» **PROBLEMA**
Transcriba el fragmento seleccionado comenzando en las palabras "Triste y lúgubre" y deteniéndose después de "funestos de destrucción."; sustituya "Bizancio" por "Constantinopla".

*** FRAGMENTO SELECCIONADO

Triste y lúgubre se presentaba el de la Iglesia católica y el de la civilización cristiana al terminar el siglo V, lo mismo en Oriente que en Occidente. Lejos de continuar sus progresos, parecía que se iniciaba un movimiento de retroceso y decadencia, en el cual la fe católica, oprimida por Bizancio y por el arrianismo bárbaro, parecía próxima á desaparecer, entregado el mundo á estos dos agentes funestos de destrucción.

En tan crítica situación, un suceso extraordinario resonó en toda Europa: la conversión de Clodoveo con sus 3.000 guerreros. Desde aquel instante, se inician una serie de triunfos para el jefe de los francos, para la Iglesia y para la humanidad entera. Como dice el Sr. Kurth, «en la pila bautismal de Reims encontró Clodoveo la corona de toda la Galia,» y merced á ella extendió su poder más allá del Rhin, sometiendo á los alemanes y turingios. Poco después, la Europa católica aplaudió la conversión de los feroces anglo-sajones, realizada por los valerosos misioneros que envió San Gregorio el Grande. A esta conversión siguió la de los suevos, visigodos y lombardos. Y para completar el cuadro, volvieron al seno de la Iglesia los bretones é irlandeses, separados de ella en puntos accidentales. El aspecto del mundo había variado radicalmente en un siglo, merced á un doble movimiento de atracción entre la Iglesia y los pueblos bárbaros, y sobre todo á la virtud propagandista del cristianismo, practicada en el seno de estas, con una dulzura y discreción que encanta y maravilla, y de la que nos ofrece acabado ejemplo la carta de aquel Pontífice sobre las misiones de los anglo-sajones. Al empezar el siglo VIII todo el Occidente era católico, y la unidad de la fe reunía en una sola familia pueblos y naciones distintos, bajo el cayado del Obispo de Roma, convertido, contra su voluntad, en soberano de la Ciudad Eterna, y que en la persona del mismo San Gregorio adquirió un brillo extraordinario por las grandes empresas á que dió cima, así en el orden temporal como espiritual, dirigiendo su mirada y sus consejos á todos los lugares, hasta los más remotos   —54→   del mundo cristiano; con cuyo trabajo de concentración preparó este gran Pontífice la unidad moral é intelectual de Europa, que él presentía al hablar por primera vez en nombre de la República cristiana, de la que muy pronto debía ser Cabeza y Rector.

******
*** CONTENIDO DE DATOS

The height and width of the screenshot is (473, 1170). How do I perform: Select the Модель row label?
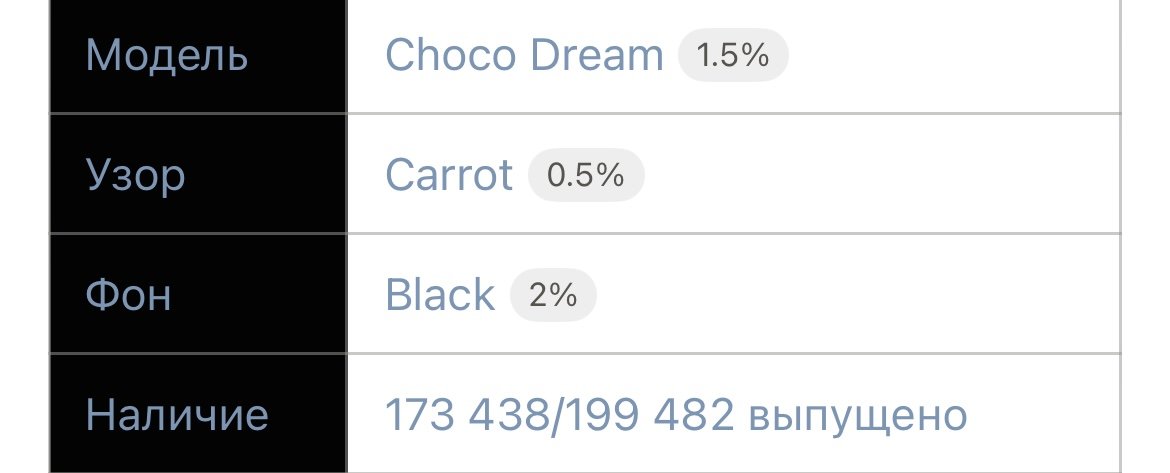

******

» **RESPUESTA**
Triste y lúgubre se presentaba el de la Iglesia católica y el de la civilización cristiana al terminar el siglo V, lo mismo en Oriente que en Occidente. Lejos de continuar sus progresos, parecía que se iniciaba un movimiento de retroceso y decadencia, en el cual la fe católica, oprimida por Constantinopla y por el arrianismo bárbaro, parecía próxima á desaparecer, entregado el mundo á estos dos agentes funestos de destrucción.